• [Task statement]:
Copy, exactly and without additions, every line in the records below from the one holding "Instruction: Select the" through the one holding "This screenshot has width=1170, height=639.", both ends included.
____
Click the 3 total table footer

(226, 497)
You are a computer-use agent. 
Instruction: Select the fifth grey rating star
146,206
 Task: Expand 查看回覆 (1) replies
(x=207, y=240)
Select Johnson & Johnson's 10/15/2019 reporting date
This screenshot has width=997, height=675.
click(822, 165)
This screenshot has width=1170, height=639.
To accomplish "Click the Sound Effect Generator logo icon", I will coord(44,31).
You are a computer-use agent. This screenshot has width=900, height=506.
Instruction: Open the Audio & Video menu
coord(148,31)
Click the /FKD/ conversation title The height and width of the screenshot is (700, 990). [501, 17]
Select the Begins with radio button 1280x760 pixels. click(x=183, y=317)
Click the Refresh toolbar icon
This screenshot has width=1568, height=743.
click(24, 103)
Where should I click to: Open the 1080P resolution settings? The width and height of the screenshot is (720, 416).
____
• [Exercise result]:
Instruction: Select the fifth grey rating star
146,206
 Task: Expand 查看回覆 (1) replies
(x=207, y=240)
Select Johnson & Johnson's 10/15/2019 reporting date
This screenshot has width=997, height=675.
click(822, 165)
This screenshot has width=1170, height=639.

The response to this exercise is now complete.